## Data under study:
'''

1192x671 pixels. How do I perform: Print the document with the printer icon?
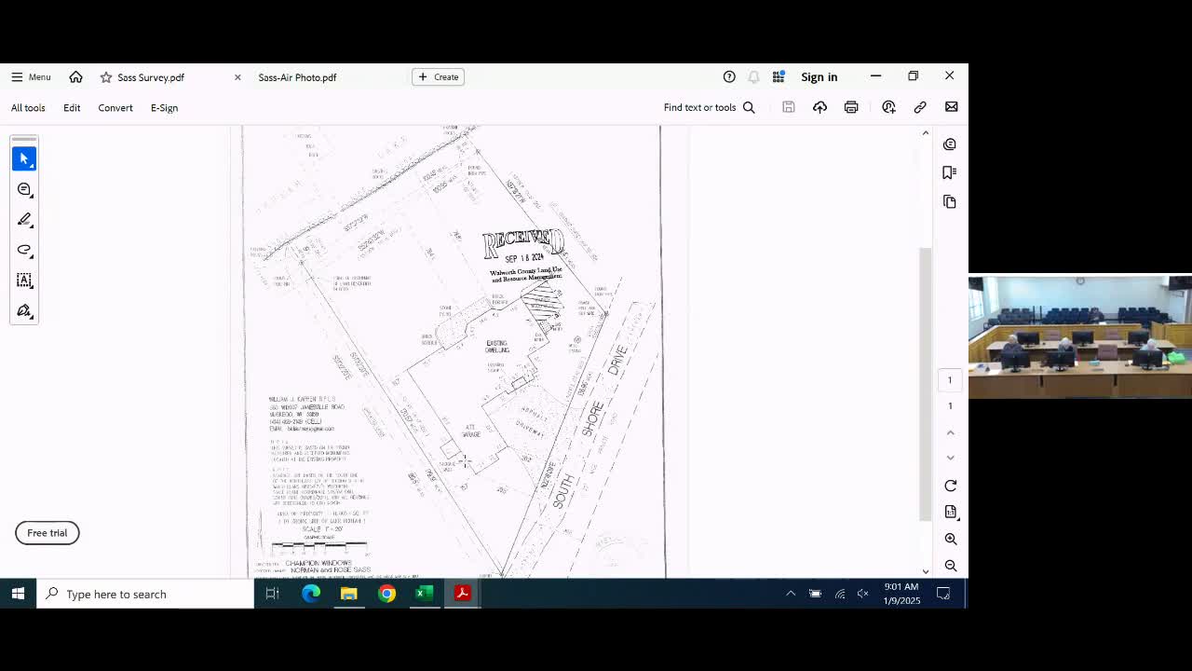point(851,107)
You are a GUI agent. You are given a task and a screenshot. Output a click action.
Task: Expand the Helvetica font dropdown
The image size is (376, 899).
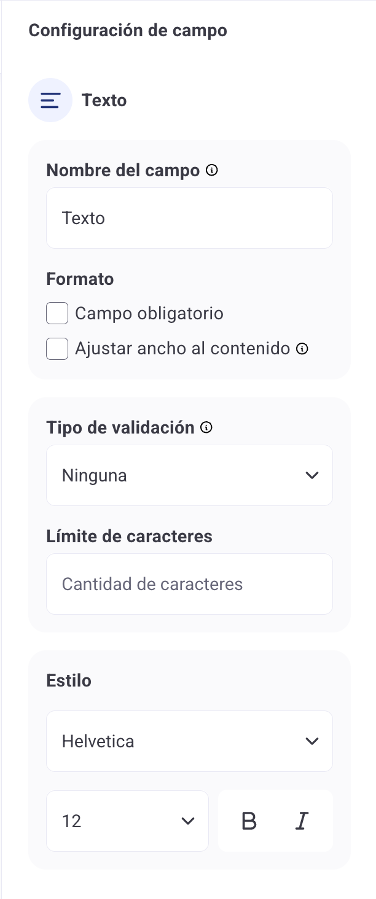[189, 741]
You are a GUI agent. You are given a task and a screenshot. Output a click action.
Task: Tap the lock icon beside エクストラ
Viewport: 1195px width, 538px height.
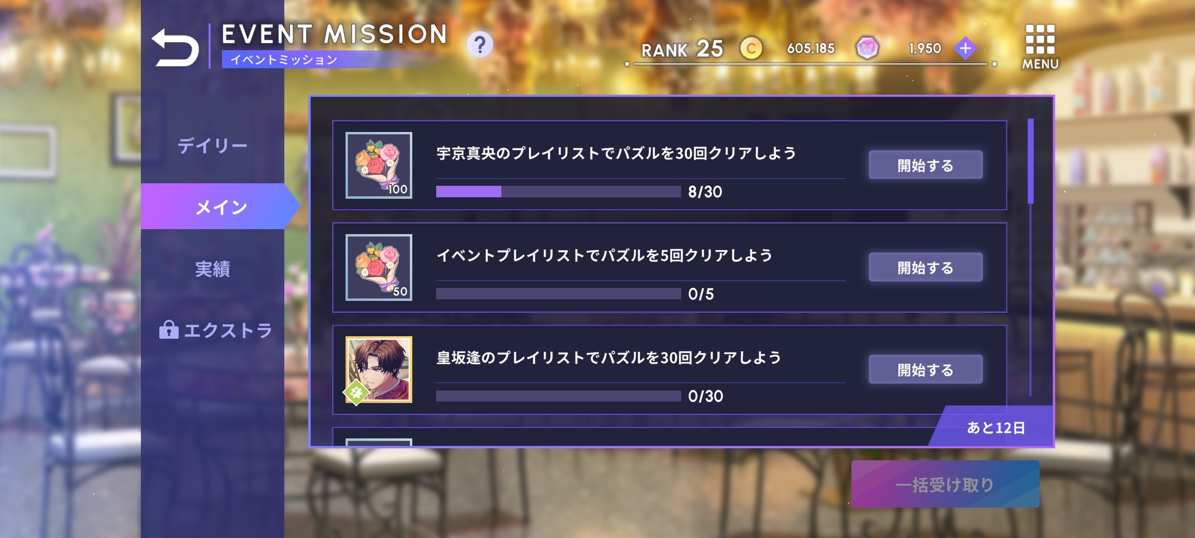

'''

## Required action:
All of the data is to be reproduced exactly, with the pictures left out.

## Solution:
1192x671 pixels. How do I perform: Print the document with the printer icon?
point(851,107)
You are a GUI agent. You are given a task and a screenshot. Output a click action.
Task: Expand the Helvetica font dropdown
The image size is (376, 899).
[189, 741]
You are a GUI agent. You are given a task and a screenshot. Output a click action.
Task: Tap the lock icon beside エクストラ
Viewport: 1195px width, 538px height.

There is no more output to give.